SELECTION
Opinion
March 4, 1930.
May 6, 1930.
Insurance — Life Insurance — Action on Policy — Evidence — Case for Jury.
In an action of assumpsit on a life insurance policy, the case was for the jury and a verdict for the plaintiff will be sustained where the evidence was conflicting as to whether or not the policy had lapsed by reason of non-payment of premiums.
Life Insurance — Premiums — Payment of — Proof — Act of May 17, 1921, P.L. 682.
It is not the intent of the Act of May 17, 1921, P.L. 682 (The Insurance Company Law of 1921), to invalidate the payment of premiums to the authorized agent of an insurance company, when not accompanied by the delivery of the receipt signed by an officer of the company, and to limit proof of payment to the production of receipts signed by such officer. All that is required is proof of payment of all premiums in advance, or within the grace period, either to the home office or to an authorized agent, and the payment is not invalid merely because an official receipt therefor was not delivered simultaneously therewith.
Appeal No. 14, February Term, 1930, by defendant, from judgment of C.P. Luzerne County, May Term, 1930, No. 1409, in the case of Mary Badurka v. The Home Life Insurance Company of America.
Before TREXLER, P.J., KELLER, LINN, GAWTHROP, BALDRIGE and GRAFF, JJ. Affirmed.

MATERIAL SHOWN
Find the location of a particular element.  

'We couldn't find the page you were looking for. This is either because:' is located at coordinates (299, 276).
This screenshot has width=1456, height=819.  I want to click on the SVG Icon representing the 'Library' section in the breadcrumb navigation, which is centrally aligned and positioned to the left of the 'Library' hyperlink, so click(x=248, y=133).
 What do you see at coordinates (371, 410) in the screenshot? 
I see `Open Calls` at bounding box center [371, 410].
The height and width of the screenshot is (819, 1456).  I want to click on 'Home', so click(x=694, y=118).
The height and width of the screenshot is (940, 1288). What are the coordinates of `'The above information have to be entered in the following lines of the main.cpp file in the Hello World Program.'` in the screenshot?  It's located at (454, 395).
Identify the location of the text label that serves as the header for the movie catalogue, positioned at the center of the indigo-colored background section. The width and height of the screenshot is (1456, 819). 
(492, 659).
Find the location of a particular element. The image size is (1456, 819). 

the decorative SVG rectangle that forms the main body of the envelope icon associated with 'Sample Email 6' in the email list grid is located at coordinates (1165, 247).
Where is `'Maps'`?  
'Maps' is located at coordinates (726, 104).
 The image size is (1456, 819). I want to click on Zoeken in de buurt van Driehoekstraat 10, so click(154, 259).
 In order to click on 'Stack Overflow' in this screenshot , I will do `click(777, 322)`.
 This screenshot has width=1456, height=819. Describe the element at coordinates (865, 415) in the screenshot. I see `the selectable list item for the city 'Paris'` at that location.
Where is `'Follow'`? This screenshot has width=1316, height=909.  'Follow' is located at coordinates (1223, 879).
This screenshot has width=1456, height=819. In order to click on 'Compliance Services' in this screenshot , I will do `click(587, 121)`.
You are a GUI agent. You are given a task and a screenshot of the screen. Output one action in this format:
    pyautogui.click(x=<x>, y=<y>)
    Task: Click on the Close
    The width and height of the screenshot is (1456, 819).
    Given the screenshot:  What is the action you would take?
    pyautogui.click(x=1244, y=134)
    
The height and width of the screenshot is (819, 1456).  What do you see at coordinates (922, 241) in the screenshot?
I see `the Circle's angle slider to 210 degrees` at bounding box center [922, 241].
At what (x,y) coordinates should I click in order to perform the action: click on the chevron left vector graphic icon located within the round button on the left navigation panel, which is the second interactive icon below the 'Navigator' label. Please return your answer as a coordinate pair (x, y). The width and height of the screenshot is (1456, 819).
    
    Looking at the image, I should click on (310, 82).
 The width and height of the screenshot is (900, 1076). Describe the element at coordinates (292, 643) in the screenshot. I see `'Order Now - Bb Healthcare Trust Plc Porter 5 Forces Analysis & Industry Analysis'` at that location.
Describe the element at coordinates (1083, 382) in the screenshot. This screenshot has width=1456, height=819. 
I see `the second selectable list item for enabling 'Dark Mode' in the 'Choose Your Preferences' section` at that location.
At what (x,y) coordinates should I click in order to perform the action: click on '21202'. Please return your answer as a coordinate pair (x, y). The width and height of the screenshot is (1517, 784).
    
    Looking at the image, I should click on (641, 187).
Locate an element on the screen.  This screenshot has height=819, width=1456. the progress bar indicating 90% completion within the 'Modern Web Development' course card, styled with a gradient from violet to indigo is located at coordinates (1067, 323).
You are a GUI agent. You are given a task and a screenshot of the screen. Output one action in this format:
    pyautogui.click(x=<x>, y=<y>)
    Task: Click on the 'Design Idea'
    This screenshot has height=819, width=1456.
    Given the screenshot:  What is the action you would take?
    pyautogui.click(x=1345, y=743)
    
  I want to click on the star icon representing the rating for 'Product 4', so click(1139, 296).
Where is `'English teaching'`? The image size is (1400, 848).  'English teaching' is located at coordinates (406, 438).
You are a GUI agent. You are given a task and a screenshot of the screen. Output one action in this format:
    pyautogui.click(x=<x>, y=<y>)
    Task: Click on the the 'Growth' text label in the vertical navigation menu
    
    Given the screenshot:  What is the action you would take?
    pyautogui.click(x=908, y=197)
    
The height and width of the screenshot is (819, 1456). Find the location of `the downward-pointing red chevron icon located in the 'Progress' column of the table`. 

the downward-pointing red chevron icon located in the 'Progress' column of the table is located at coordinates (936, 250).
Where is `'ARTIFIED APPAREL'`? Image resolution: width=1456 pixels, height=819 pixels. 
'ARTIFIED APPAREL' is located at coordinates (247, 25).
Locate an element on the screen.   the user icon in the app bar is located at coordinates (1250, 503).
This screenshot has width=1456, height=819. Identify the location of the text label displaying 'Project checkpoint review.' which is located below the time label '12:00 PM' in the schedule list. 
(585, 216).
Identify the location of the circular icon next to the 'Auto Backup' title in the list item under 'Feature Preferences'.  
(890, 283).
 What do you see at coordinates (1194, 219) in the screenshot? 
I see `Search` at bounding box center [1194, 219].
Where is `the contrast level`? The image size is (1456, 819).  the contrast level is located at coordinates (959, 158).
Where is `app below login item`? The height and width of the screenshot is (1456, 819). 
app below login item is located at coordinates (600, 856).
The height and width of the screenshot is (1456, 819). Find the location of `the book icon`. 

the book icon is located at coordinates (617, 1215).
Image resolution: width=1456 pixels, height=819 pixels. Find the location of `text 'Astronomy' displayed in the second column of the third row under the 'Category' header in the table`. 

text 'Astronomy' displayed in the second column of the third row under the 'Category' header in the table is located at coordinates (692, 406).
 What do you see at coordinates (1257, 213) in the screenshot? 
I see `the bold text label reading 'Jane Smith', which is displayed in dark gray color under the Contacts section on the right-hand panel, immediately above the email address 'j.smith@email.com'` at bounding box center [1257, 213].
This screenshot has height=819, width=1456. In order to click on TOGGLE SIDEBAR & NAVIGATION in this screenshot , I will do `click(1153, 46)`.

REQUIREMENTS
1 > In the life insurance opinion, which county's Court of Common Pleas entered the judgment that was appealed?
2 > According to the life insurance opinion, why was the case for the jury, with the verdict for the plaintiff sustained?
3 > Carry on the life insurance opinion from its final line.
The entries are separate material with no connection to the court opinion on the life insurance appeal.

EXPECTED RESPONSES
1 > Luzerne County.

2 > The evidence conflicted on whether the policy had lapsed because premiums were not paid. That question was therefore one for the jury, and its verdict for the plaintiff stood.

3 >
Assumpsit on a policy of life insurance. Before FINE, J.
The facts are stated in the opinion of the Superior Court.
Verdict for the plaintiff in the sum of $1,000.00, with interest from October 30, 1929 and judgment entered thereon. Defendant appealed.
Error assigned, among others, was the refusal of the defendant's motion for judgment non obstante veredicto.
C.B. Lenahan, for appellant.
William P. Burke, for appellee.
Argued March 4, 1930.
The Home Life Insurance Company of America issued a policy of insurance to Joseph Badurka upon November 14, 1924, and in said policy Mary Badurka, the assured's mother, was named as beneficiary. The terms of the policy required that premiums be paid in quarterly sums of $12.43. The policy provided that: "Premiums are payable in advance at the executive offices, or to any agent of the company upon delivery, on or before the date due, of a receipt signed by the president, secretary or treasurer of the company and duly countersigned by said agent."
Upon trial of the case, it was undisputed that four payments were made, keeping the policy in force until November 14, 1925. It is contended by the defendant that the policy lapsed upon said date, and was invalid at the date of the death of the assured. A verdict was returned in favor of the plaintiff in the sum of $1,000, with interest from October 30, 1926. Defendant's motions for judgment n.o.v. and a new trial were refused, and this appeal was taken from the final judgment of the court below. The assignments of error raise two questions for determination; first, as to the sufficiency of the evidence to sustain the verdict and judgment, and second, whether the court erred in the exclusion of certain testimony.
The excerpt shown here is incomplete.